Luth à manche court, il a été l'objet d'ouvrages de référence des musicologues musulmans de l'époque médiévale. L'oud a comme points communs avec le luth le nombre de cordes et la forme de l'instrument, mais il n'a pas de frettes.
Histoire
L'oud a son berceau à Babylone, vers 1800 av. J.-C., comme celui découvert sur un bas-relief du temple d’Hammourabi par le chercheur Irakien Anwar Rachidi. Présent chez les Assyriens, il apparaît en Égypte où on le retrouve dans la tombe d’Ahmôsis (1500 av. J.-C.). Pendant la première civilisation pharaonique, les Égyptiens ont utilisé le luth pour leurs cérémonies et pour leurs fêtes.
Le barbat est un instrument de musique ancien d'origine perse ; après le tambûr, c'est le plus vieil instrument à cordes en Iran, remontant en 800 av. J.-C. Son invention est attribuée à Barbad et al-birbat serait sa forme arabisée. D'autres sources précisent que le mot viendrait de bat qui signifie « poitrine », désignant ainsi une similarité de forme.
Il est probable que les premiers instruments étaient taillés dans une pièce de bois (manche et caisse de résonance non séparés), de la même façon que le pipa chinois (déjà présent chez les Tang (618-907) et les Wei du Nord (386-534)) ou le biwa japonais (VIIIe siècle), qui seraient des descendants du barbat apporté par la Route de la soie.
Après que l’islam se fut implanté en Iran, l'instrument fut amené dans l’Empire Omeyyade et il s'est propagé ensuite dans tout le Moyen-Orient et le Maghreb, faisant de ces pays le berceau du luth oriental : l'oud. Ce dernier, rénové par Zalzal Mansour (mort en 791), possédait un manche plus court séparé (au départ) d'une caisse plus grosse, comme l'instrument actuel[2].
Plus tard, Médine fut un lieu de rencontre de tous les musiciens et luthiers si bien que l'oud y acquiert une réputation éminente parmi tous les autres instruments de la musique arabe. Grâce à l'oudiste Ziryab (décédé vers 852), l'oud voyage jusqu'en Europe en transitant par l'Andalousie sous domination mauresque, devenue la capitale de la musique arabo-andalouse.
L'oud a pris sa forme actuelle au début du IXe siècle, (la chanson de Roland fut sans doute jouée sur un luth arabe)[réf. nécessaire]. La caisse était faite de barres de bois contraint en forme de voûte qui pourraient être l'origine du nom oud puisque le mot signifie bois ou bâton et que la table était elle aussi faite en bois (à l'opposé des tables en peau des luths plus anciens).

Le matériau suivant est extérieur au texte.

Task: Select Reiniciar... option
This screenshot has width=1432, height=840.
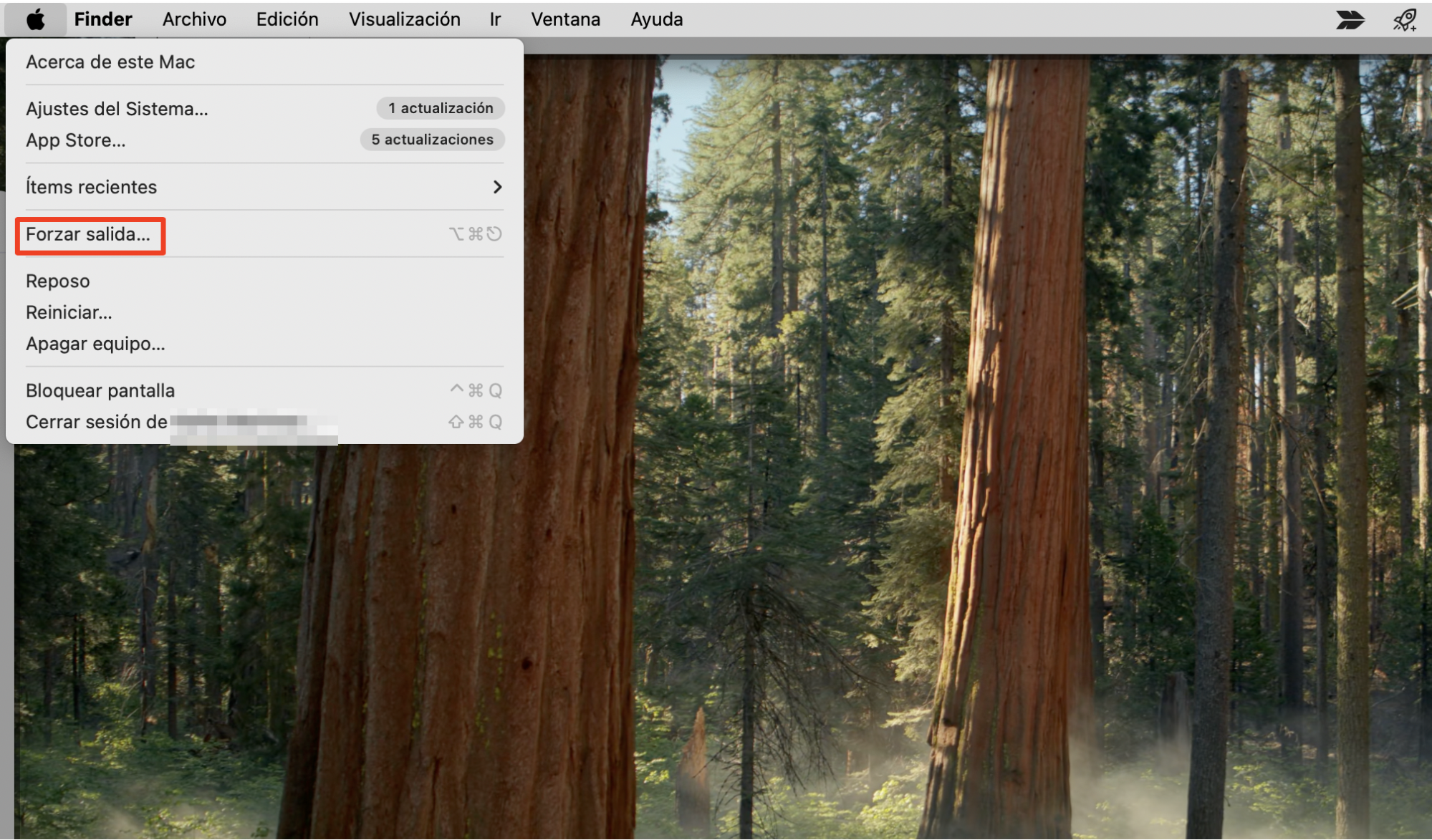Action: [69, 312]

Le musicologue Azzouz El Houri affirme que, lorsque la culture islamique pénétra en Europe, cet instrument fut utilisé avec différents noms ; liuto en Italie, luth en France, alaúde au Portugal et laúd en Espagne. À la même période, l'instrument a été interdit en Iran sous les Safavides à cause du fanatisme religieux, jusqu'à récemment.[Quand ?]

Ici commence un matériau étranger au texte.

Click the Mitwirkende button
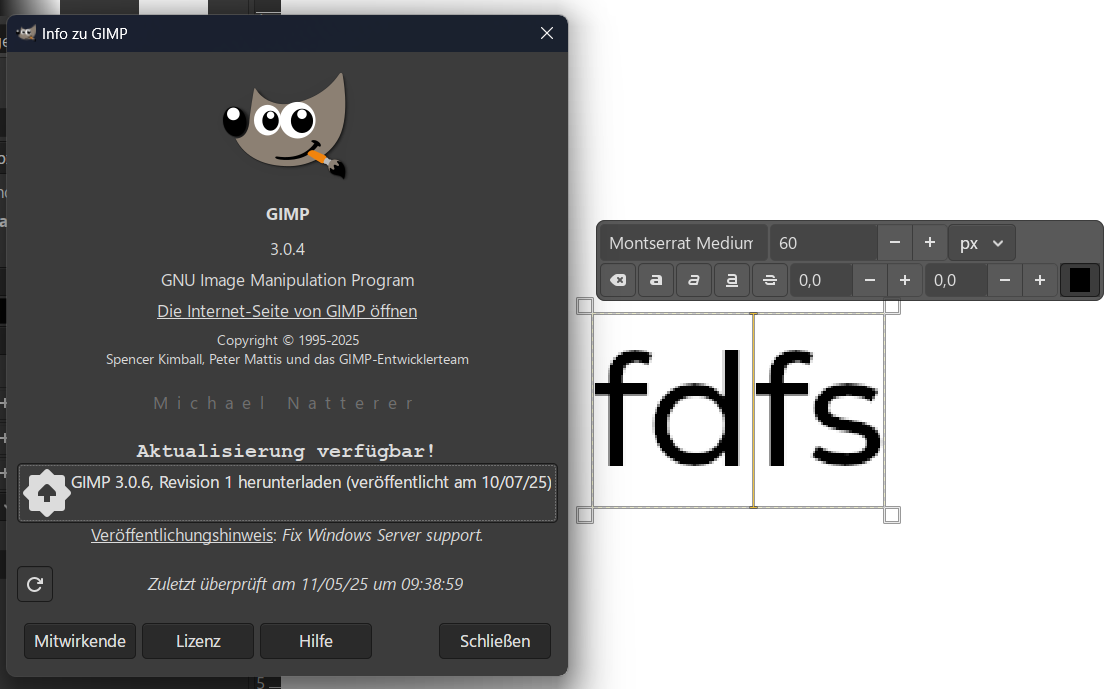The height and width of the screenshot is (689, 1115). point(80,641)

La caisse courbée a servi de modèle au luth et à la mandoline européennes, dont les caisses étaient construites de nombreuses lamelles de bois flexibles collées. Le luth se transforme durant la Renaissance et la période baroque. Les cordes sont jouées entre le pouce et l'index avec le petit doigt posé sur la table et le manche comporte des frettes nouées en boyau pour pouvoir jouer des musiques polyphoniques. À la fin du XVIe siècle, une nouvelle forme de luth à 12 cordes apparaît en Angleterre (théorbe et chitarrone) servant plus à l'accompagnement qu'à la mélodie. Il a sans cesse évolué, par l’ajout de cordes graves, jusqu’au XVIIIe siècle.
Lutherie
L'oud est constitué de quatre parties majeures :
- Table d'harmonie
- en bois de résineux (aujourd'hui épicéa le plus souvent, autrefois cèdre au Proche-Orient et au Maroc), traditionnellement non vernie. La table est soutenue par un barrage du même bois. Elle est percée de grandes ouïes (1 ou 3), souvent ornées de rosaces rapportées, en bois ou en os. Un chevalet en bois y est collé, ainsi qu'un renfort au point de jeu.
- Caisse de résonance
- en bois dur (noyer, acajou, érable, hêtre sont d'usage courant), elle est piriforme et est constituée d'une quinzaine ou plus de côtes, formant la plus grande caisse de résonance de tous les luths.
- Manche
- généralement fait dans l'un des bois de la caisse de résonance, le manche n'est pas fretté et est très court, tel celui du violon, permettant de jouer les micro-intervalles présents dans la plupart des maqamat appelés aussi A-dawr en arabe : الدّور qui veut dire une rotation.
- Cheviller
- l'angle entre le manche et le cordier est quasi perpendiculaire, et cela a une grande importance pour soutenir la pression des onze ou douze cordes, tenues par des chevilles en bois similaires à celles du violon. Le sillet est généralement en os ou en ébène.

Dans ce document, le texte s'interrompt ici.